Arrival is the first book in The Emperor’s Men series. It follows the crew of a fictional Bremen-class cruiser, Saarbrücken, travelling to German Cameroon on a mission to transport a unit of infantry on the eve of the Great War. A freak fog off the coast of Portugal knocks the entire crew unconscious and when they awake, they find themselves in the Adriatic Sea close to Ravenna, Italy…1,500 years in the past.
After an initial misunderstanding that led to a Roman trireme ramming a steel ship (and failing miserably) the Saarbrücken‘s first officer (now captain after the unexpected death of the captain during the aforementioned run-in with the Roman navy) decides the crew’s best hope is to offer their service to Emperor Gratian and, along with their technical know how, save the Roman Empire. They need to hurry, too, because they arrived just before the Battle of Adrianople, which historians consider the beginning of the end of the united Roman Empire.
Arrival was an enjoyable read…but it has issues. On one hand, I though Dirk did a good job on the historical details with both the 1914-era Germans and the 4th century Romans. I liked how he spent time discussing how people dressed, how they prepared their food and even how they went to the bathroom (which is something most books leave out, but hey, there is history behind the toilet even if you don’t want to think about it). Additionally, while Arrival falls squarely into the time travelling ship trope, I still thought Dirk did a good job by using the trope in a setting that not many alternate historians go to (in fact Uchronia lists Dirk’s series as the only alternate history that diverges in 378).
Then we get into some of the problems. Some of the characters were well-developed, although there were a fair few who were two-dimensional, like the aristocratic second officer who acts like any noble who is meant to be the antagonist and has the depth of straw man. There is also the inevitable up-timer/down-timer romance which, in my humble opinion, happened faster then a Disney fairy tale. Also, Arrival was originally written in German and the copy I am reading was translated into English by the publisher, Atlantis. Although completely readable, there are a lot of grammar errors and poor word choices, which do remind you that this was not the original language the story was written in.
Then there is the issue that bothered me the most: the ending. For one thing, there is a lot of build up in Arrival of how important it is for the ship’s captain to meet with Emperor Gratian so that he can warn him about the future and offer his ship’s help in preventing it. So many chapters are dedicated to stressing just how important this meeting is that you would think the book would at least show us this meeting before it ended…but we never see it. Instead we get a cliffhanger where the victorious Gothic leaders are discussing what to do next with their prize…the imprisoned (and very much alive) Emperor Valens.
Now Valens, for those who don’t know, ruled the Eastern Roman Empire as a co-emperor with Gratian. History tells us that Valens died at the Battle of Adrianople…but to be fair there is some debate about how he died, since a body was never recovered. Dirk goes with the theory that Valens actually escaped the battle before being cornered in a hut that was set aflame by rampaging Goths. Nevertheless, in this timeline, Valens managed to escape death again, only to be captured by the Goths.

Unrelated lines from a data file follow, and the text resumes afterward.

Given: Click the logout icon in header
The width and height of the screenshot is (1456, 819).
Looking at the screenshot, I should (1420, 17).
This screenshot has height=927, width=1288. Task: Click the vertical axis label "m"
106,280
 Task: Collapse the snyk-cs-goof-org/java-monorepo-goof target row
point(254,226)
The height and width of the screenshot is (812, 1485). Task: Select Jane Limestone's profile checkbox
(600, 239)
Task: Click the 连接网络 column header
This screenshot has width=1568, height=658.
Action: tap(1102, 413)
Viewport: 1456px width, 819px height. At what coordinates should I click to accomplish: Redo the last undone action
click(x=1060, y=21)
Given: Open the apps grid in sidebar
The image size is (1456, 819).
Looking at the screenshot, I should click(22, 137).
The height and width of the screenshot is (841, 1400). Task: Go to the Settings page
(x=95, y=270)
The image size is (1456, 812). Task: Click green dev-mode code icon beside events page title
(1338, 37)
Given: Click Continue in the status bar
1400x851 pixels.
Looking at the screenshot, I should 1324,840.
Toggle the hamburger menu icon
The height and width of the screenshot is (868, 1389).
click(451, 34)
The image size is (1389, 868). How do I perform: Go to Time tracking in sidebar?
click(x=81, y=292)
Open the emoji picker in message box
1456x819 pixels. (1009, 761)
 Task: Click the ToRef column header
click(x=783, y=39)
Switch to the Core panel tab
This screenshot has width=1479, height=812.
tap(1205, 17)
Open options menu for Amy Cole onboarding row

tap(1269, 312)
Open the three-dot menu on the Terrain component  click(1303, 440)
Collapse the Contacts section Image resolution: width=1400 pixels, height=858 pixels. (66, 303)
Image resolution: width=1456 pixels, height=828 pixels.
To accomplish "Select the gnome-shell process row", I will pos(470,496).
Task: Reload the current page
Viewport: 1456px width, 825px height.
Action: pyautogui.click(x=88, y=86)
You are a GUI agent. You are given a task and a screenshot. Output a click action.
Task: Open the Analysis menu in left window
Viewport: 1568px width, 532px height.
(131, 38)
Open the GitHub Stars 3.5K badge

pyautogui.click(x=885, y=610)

What this will mean for the rest of the series is unknown and to be honest it is a nice twist. In fact if it happened along with the payoff of the meeting with the Emperor I would have no qualms about the ending, but I didn’t get that. Instead Arrival gives us a lot of build up, but no real ending. Yes, I know there are more books coming, but even if it had been an entry in a long-running series, it should still have a beginning, middle and end. I feel like I was given a good beginning and decent middle, but the end just wasn’t there.
On the whole, The Emperor’s Men: Arrival by Dirk van den Boom gives us a good concept, but it fails somewhat in the execution. Some issues, like a better translator, would do wonders, but others like character development and the ending probably are too late fix. Still if you like time travelers mucking with history to save themselves and civilization, then you might enjoy Arrival…but you might want to read some other stories in the same vein first to see if you like it.